Zakat profesi sempat diangkat sebagai tambahan dana tetapi banyak kalangan yang menyangkal karena mereka berpatokan pada ketiadaan dalil pokok yang mengarah kesana disamping itu ada sebagian ulama yang membid'ahkannya karena diangap mengada-ada. Yusuf Al Qardawi salah satu ulama yang menganjurkan diadakannya zakat profesi menimbang ketimpangan-ketimpangan penghasilan pada masyarakat apalagi jika yang di kenakan zakat adalah harta bersih setelah di potong pengeluaran.
Apakah adil jika seseorang yang berpenghasilan seratus juta dengan pengeluaran sembilan puluh juta sehingga yang di kenakan zakat hanya sepuluh juta dengan orang yang berpenghasilan dua puluh juta dengan pengeluaran sepuluh juta. Ulama yang menentang zakat profesi mengatakan bahwa untuk mesalah besarnya pemasukan dan pengeluaran akan di pertanggung jawabkan kelak di akhirat dan alasan ini bagi sebagian yang lain sangat tidak logis karena Islam di turunkan dalam keseimbangan fiddunnya hasanah, wa filakhirati hasanah.

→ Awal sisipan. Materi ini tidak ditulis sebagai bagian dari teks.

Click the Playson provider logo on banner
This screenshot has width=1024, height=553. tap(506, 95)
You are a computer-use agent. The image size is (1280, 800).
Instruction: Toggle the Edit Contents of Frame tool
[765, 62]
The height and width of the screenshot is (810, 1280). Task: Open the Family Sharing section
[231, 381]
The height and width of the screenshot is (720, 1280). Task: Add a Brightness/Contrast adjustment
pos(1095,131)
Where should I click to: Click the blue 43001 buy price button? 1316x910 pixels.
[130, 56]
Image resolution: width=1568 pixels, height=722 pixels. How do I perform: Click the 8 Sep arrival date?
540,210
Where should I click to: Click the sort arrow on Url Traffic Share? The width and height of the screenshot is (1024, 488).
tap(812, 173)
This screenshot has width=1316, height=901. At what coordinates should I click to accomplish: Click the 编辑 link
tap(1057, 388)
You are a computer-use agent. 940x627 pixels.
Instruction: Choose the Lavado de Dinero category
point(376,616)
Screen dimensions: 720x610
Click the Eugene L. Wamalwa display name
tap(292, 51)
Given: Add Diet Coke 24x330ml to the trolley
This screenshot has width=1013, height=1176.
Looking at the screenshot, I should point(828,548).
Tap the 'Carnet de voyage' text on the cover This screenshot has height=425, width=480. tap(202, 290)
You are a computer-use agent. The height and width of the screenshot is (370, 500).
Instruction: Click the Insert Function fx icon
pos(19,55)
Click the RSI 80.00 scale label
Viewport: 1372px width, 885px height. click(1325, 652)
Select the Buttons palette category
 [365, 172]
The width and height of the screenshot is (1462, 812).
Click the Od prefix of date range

Terjebak dalam perselisihan pendapat mengenai boleh tidaknya pengenaan zakat profesi, petugas masjid menunda penerapannya dan konsekwensinya renovasi masjid terpaksa di undur sampai ada donatur atau infak dan sadaqah dari jamaah telah mencukupi. Memang ber amar ma'ruf nahi mungkar harus dilandasi ilmu, mungkin saja apa yang dianggap ma'ruf bagi orang biasa seperti kita bisa diartikan mungkar bagi para orang yang luar biasa, mungkin saja.